§ **THE INPUT**:
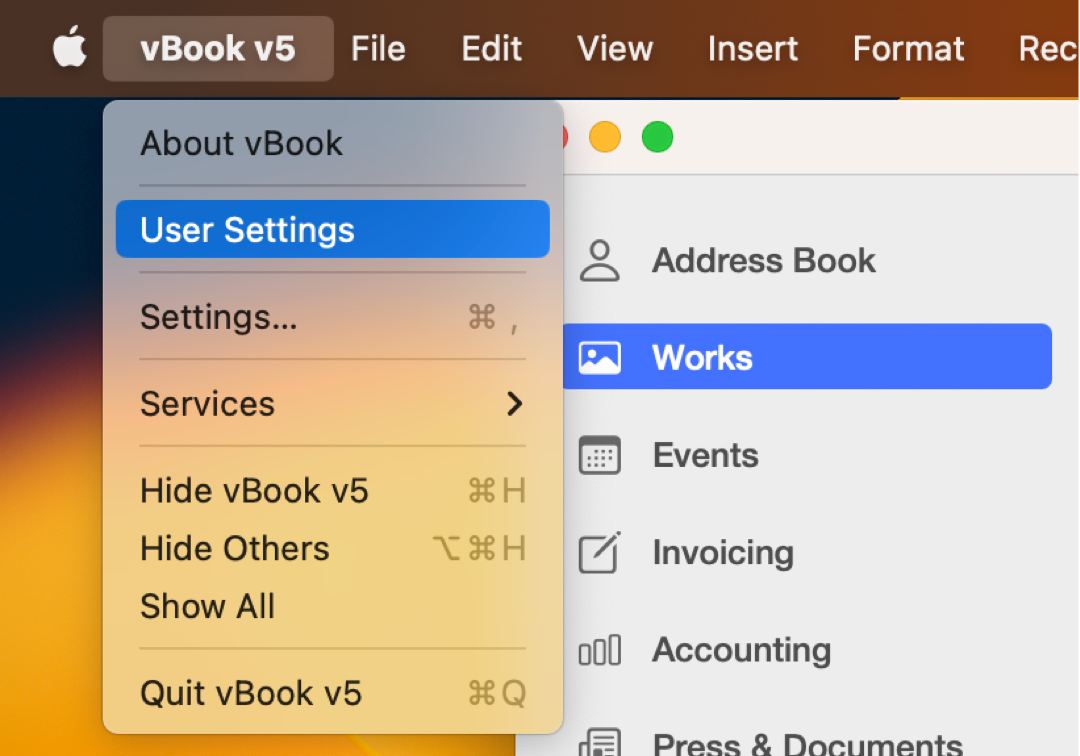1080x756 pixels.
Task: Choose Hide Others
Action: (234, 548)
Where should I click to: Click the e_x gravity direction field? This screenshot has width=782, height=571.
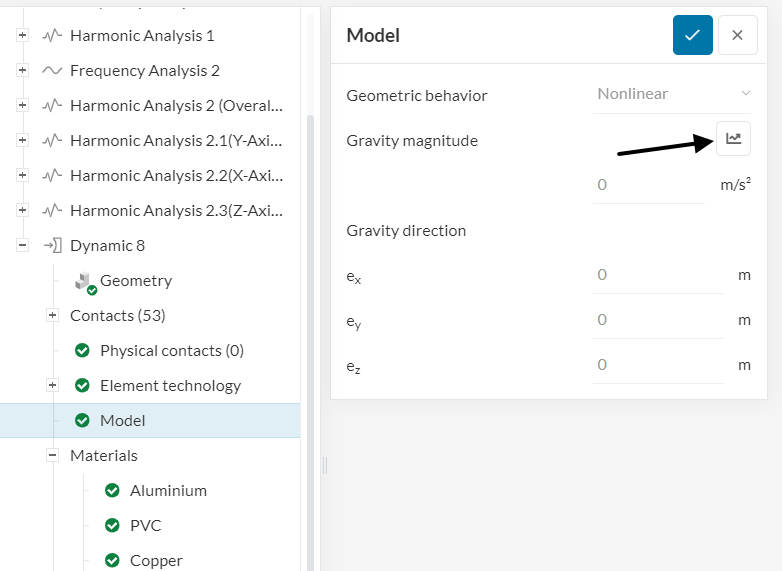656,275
...
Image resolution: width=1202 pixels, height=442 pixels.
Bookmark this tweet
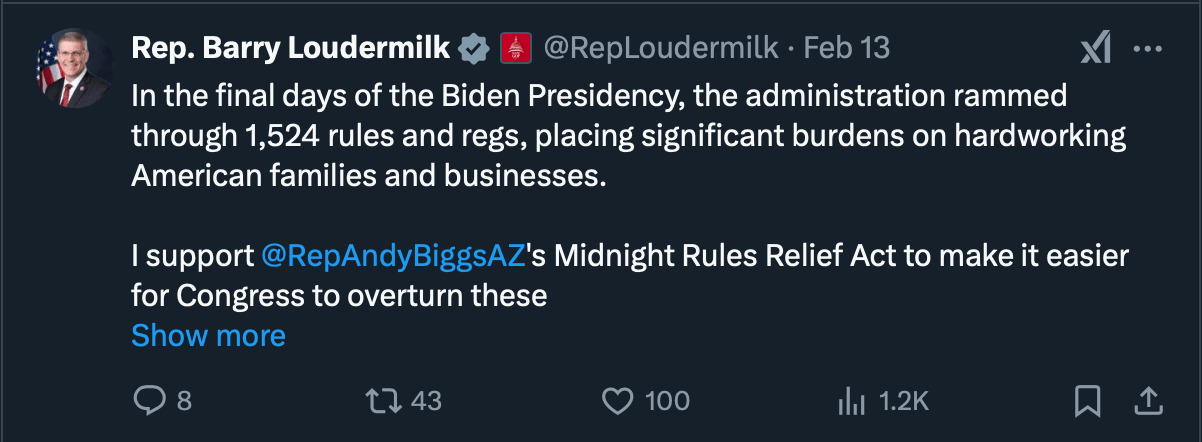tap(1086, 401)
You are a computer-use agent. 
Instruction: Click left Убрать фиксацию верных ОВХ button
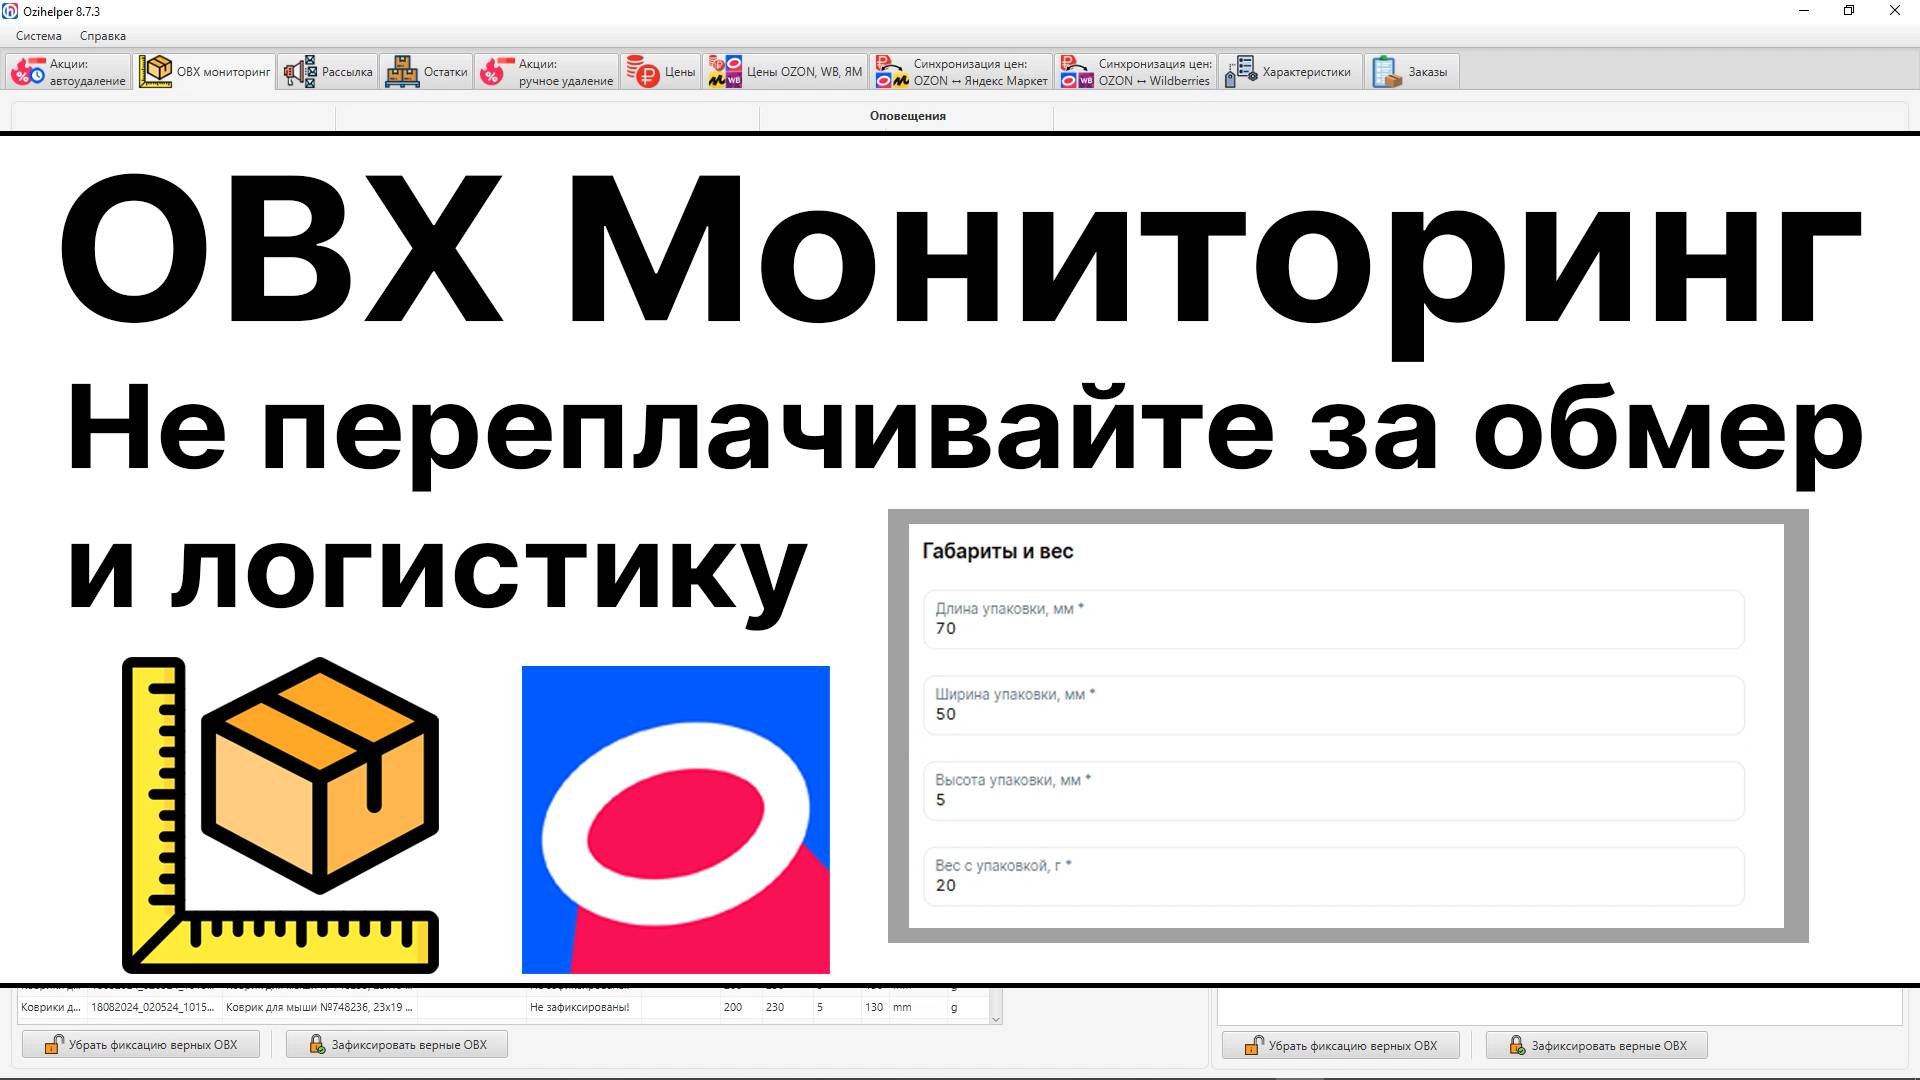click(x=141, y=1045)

§ **THE REQUEST**:
Could you echo, word for word, the listing lines between the one holding "Image resolution: width=1202" and the one holding "click(x=141, y=1045)", inclusive, with the pictures left out?

§ **WRITTEN RESPONSE**:
Image resolution: width=1202 pixels, height=442 pixels.
Bookmark this tweet
tap(1086, 401)
You are a computer-use agent. 
Instruction: Click left Убрать фиксацию верных ОВХ button
click(x=141, y=1045)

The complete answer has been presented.